▸ WHAT YOU NEED TO DO: From the excerpt on evidence-based education policy below, list every group for which the What Works Clearinghouse is said to provide a central source of scientific evidence.

▸ DOCUMENT EXCERPT:
Closer to home for educators is the case of Head Start. The earliest federally sponsored analysis—a non-randomized trial done by Ohio State and Westinghouse Learning Corporation in the late 1960s—produced evidence that the program’s impact was negative, not positive. But subsequent studies have found the original analysis was flawed, miscalculating what would have happened to Head Start children in the absence of the program.

So powerful are these examples that, in the arenas of medicine, social work, and elsewhere, some eminent scholars have come to believe that it is unethical to rely on non-randomized trials when the evidence gleaned will be used to inform policy and practice. Governments, too, increasingly subscribe to this world view, and as a consequence, a number of countries have initiated serious efforts to improve the evidence used in constructing evidence-based policy.

Mounting evidence
In this country, the U.S. Department of Education’s What Works Clearinghouse (WWC) was established in 2002 to review evidence on the effectiveness of branded education programs and curricula. Standards at the Clearinghouse are scientific and high. The WWC rounds up all the studies that have focused on a particular program—say, a much-heralded math curriculum—and conducts a systematic review of those studies to determine what we can claim with confidence about the curriculum’s effectiveness. For teachers, school administrators, policymakers, researchers, and the public, it provides a central source of scientific evidence of what works in education based on dependable evidence as opposed to the fragmentary and untrustworthy evidence we have settled for all too often.

▸ Collected data entries:
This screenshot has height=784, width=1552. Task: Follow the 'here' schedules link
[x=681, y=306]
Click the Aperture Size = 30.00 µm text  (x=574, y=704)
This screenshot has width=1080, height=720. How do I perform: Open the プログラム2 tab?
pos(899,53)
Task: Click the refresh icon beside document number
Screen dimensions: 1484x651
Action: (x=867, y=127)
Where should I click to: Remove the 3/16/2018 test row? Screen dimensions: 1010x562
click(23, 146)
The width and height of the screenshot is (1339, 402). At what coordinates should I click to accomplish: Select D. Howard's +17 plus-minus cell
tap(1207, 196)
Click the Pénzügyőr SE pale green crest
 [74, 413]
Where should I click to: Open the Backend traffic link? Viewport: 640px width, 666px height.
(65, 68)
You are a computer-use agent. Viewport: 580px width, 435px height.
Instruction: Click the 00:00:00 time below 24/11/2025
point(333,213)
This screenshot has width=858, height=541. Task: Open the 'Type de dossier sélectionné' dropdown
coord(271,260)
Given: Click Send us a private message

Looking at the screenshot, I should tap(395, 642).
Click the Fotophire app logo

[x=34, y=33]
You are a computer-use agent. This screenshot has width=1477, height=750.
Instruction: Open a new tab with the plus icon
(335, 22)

▸ RESPONSE: Teachers, school administrators, policymakers, researchers, and the public.